Les briques, acides aminés, bases, puis les petits assemblages, nucléotides, puis les gros assemblages, acides nucléiques, protéines. Cela paraît si simple puisque la biologie analytique a trouvé les éléments du vivant en décomposant les cellules. Mais le simple conduit à l’incompréhensible. On ne sait pas comment tout cela s’est assemblé en un ordre fonctionnel. La grande énigme, c’est cette boîte noire entre le prébiotique, qu’on peut concevoir chimiquement, et la vie, l’ancêtre commun de toutes les espèces, issues de l’évolution et la sélection. Pascal a présenté trois hypothèses, le hasard, l’ordre créant de l’ordre, le chaos créant de l’ordre. Aucune ne me paraît satisfaisante bien que la troisième soit à mes yeux la moins éloignée de la réalité. Pascal a évoqué une force motrice du vivant permettant d’expliquer la transition entre la chimie prébiotique et la vie, cette fameuse boîte noire.

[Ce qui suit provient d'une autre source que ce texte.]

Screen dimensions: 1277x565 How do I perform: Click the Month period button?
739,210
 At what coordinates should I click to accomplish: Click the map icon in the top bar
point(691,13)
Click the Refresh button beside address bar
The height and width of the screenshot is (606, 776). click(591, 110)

Cela rappelle l’élan vital, une idée à la Bergson, traduisant le dénuement conceptuel des scientifiques en quête d’une vie dont, du reste, ils ne comprennent pas l’essence tout en ignorant quelques principes métaphysiques et métabiologiques indispensables pour accéder au mystère des origines.

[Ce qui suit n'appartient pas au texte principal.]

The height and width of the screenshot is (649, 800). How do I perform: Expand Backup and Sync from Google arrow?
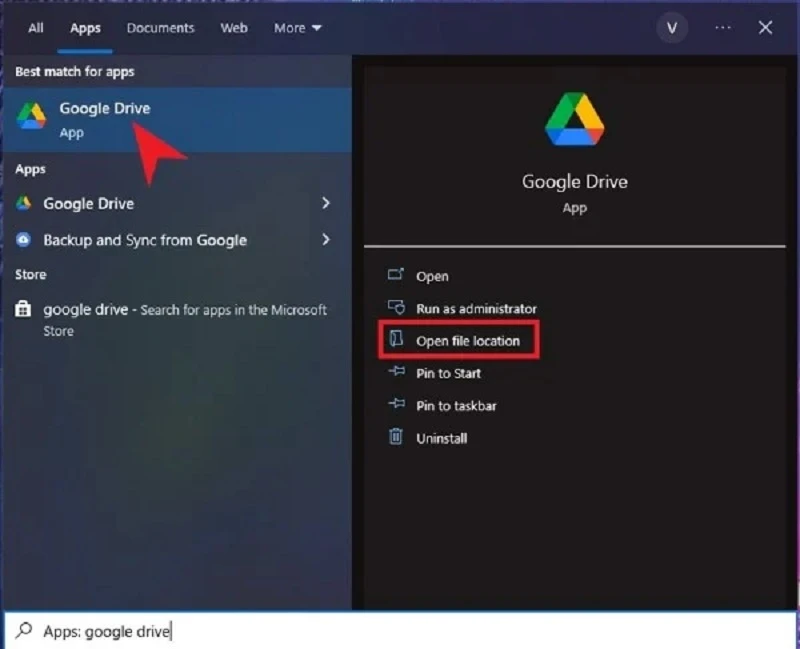[x=325, y=240]
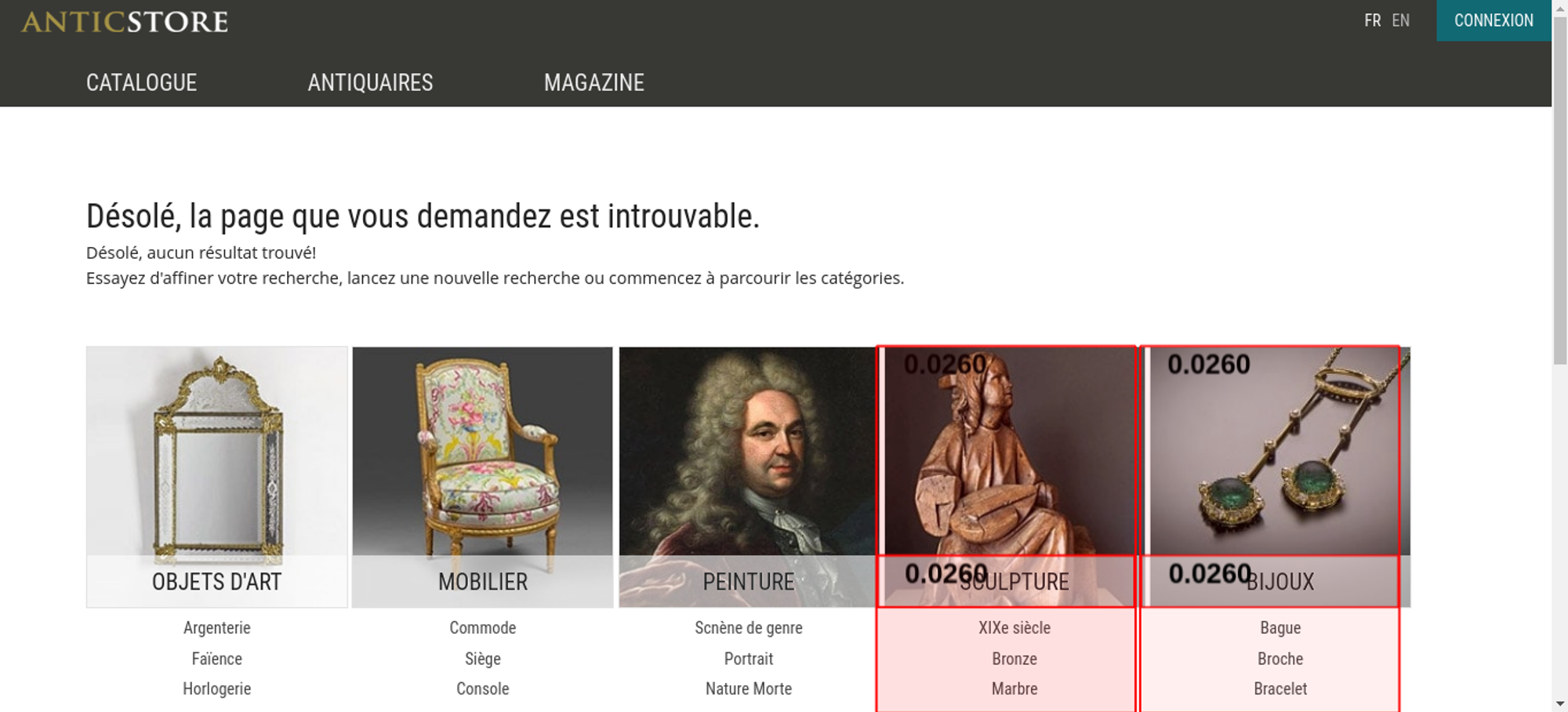The image size is (1568, 712).
Task: Click the scrollbar down arrow
Action: (x=1560, y=703)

Les origines de la vie, ce n’est qu’un slogan attractif, mais pas un programme de recherche. Un prétexte servant de valorisation à quelques chercheurs et autres conférenciers bien placés dans le système de la science officielle. Comment le leur reprocher. Ils n’ont pas accès à un savoir métaphysique, transversal et universel leur permettant de franchir des pas supplémentaires dans le domaine des explications. Cette boîte noire séparant la chimie prébiotique de la vie, c’est un gouffre épistémologique du même ordre que celui qui sépare la physique classique de la mécanique quantique. Entrer dans l’essence de la vie, c’est accomplir un saut quantique et radical. C’est affronter un défi intellectuel en laissant tomber les béquilles de la science mécaniste. Bien peu sont au niveau de connaissance et de réflexion pour accomplir ce grand saut qui ne donnera pas forcément la réponse ultime. Mais du moins, une étape importante aura été franchie pour cette science du vivant qui en est encore au stade de la physique de Galilée.